Sind Tiere kitzelig?

Es wäre so viel einfacher, Fragen über die Tierwelt zu beantworten, wenn diese Tiere auch sprechen könnten. Glücklicherweise gab es ein Tier, das die Gebärdensprache beherrschte: Schimpanse Washoe konnte so mit den Pflegern kommunizieren. Was er «gesagt» hat? Kitzelt mich!

Kitzelig am Bauch? Dieses Erdmännchen will es wissen.
Bildlegende: Kitzelig am Bauch? Dieses Erdmännchen will es wissen. Keystone

Mit seiner Freude am Gekitzelt werden ist Washoe in bester Gesellschaft: Auch Ratten mögen das. Entdeckten die Versuchsratten jeweils die menschliche Hand im Käfig, suchten sie deren Nähe, um gekitzelt zu werden. Dabei gaben die Ratten kaum wahrnehmbare Fiep-Laute von sich, die durchaus mit dem menschlichen Lachen verglichen werden können.

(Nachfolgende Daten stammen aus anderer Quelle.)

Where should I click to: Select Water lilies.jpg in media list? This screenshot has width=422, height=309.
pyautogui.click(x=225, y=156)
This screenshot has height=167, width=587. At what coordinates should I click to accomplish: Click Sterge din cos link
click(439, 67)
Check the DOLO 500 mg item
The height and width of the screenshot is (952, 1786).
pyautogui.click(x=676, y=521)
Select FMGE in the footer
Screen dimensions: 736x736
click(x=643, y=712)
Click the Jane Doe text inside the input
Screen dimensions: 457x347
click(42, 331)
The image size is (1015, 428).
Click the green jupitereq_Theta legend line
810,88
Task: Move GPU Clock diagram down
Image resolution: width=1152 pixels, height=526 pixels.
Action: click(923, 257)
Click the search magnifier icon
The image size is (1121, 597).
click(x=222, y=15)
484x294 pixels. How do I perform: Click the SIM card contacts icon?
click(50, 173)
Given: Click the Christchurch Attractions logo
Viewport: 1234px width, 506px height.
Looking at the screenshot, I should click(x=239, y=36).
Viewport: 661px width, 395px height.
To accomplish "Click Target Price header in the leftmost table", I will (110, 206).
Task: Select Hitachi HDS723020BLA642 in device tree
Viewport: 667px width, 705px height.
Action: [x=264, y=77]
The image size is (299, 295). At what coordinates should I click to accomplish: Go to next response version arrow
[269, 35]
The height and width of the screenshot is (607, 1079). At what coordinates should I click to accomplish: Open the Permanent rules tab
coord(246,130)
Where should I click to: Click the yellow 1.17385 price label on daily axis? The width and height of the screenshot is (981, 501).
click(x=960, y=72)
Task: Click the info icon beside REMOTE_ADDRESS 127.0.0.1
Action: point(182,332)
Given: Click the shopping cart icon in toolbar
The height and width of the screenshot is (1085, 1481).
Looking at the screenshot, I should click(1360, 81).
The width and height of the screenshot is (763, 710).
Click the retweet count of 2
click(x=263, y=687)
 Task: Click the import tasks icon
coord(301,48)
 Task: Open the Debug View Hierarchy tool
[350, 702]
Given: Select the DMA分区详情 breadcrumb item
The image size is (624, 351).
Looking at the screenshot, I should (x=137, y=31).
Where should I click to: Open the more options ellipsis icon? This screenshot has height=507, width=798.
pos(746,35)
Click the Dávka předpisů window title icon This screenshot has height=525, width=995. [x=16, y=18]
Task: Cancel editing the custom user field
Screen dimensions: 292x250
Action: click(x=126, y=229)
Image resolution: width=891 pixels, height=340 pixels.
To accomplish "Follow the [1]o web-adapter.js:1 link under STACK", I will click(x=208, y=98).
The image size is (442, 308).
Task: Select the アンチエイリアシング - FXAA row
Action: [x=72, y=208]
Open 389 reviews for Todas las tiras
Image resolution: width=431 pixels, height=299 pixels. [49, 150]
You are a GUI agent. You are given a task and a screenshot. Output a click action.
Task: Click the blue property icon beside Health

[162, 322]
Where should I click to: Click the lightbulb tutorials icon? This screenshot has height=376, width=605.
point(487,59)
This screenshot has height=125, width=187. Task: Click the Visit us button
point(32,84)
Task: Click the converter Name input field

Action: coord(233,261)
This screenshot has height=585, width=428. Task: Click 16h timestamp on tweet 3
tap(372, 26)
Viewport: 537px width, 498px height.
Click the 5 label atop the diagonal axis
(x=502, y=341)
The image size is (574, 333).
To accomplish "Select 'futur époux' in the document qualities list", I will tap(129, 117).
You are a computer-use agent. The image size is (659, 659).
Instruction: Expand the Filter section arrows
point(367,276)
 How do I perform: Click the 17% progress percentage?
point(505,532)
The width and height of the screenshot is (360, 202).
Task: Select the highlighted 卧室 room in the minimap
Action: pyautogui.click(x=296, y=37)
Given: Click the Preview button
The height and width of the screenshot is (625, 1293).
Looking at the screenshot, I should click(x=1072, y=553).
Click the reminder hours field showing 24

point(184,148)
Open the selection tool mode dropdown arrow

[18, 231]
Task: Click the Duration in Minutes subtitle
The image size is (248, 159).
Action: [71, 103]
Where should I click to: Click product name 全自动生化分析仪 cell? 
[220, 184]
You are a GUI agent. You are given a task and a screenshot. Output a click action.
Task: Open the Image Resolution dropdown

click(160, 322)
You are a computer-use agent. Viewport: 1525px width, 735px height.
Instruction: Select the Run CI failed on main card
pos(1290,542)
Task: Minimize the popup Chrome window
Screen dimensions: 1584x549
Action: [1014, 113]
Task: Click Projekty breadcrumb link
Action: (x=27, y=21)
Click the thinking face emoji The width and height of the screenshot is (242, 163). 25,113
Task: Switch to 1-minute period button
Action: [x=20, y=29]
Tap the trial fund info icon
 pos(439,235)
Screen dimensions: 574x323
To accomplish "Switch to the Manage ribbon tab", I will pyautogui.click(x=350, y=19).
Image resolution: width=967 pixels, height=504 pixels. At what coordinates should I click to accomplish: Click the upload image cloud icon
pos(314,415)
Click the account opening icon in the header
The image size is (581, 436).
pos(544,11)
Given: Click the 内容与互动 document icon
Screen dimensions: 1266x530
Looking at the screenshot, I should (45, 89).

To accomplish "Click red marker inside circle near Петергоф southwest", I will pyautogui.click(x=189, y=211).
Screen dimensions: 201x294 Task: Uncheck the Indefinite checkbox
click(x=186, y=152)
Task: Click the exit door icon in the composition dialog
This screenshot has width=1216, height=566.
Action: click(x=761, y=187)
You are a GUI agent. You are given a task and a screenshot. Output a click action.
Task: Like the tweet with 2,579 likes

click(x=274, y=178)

Tiere sind also kitzelig, und zwar wie der Mensch an versteckten Körperstellen. Nun gibt es zwei Theorien, was das Kitzeln bringen soll. So sind freundschaftliche Berührungen an intimen Körperstellen einerseits eine Art Beziehungskitt. Über die Berührung wird Nähe und Vertrauen hergestellt. Andererseits soll Kitzeln eine spielerische Übung zur Selbstverteidigung sein. Kitzeln fördert die Reaktionsgeschwindigkeit, falls intime Körperstellen angegriffen werden sollten.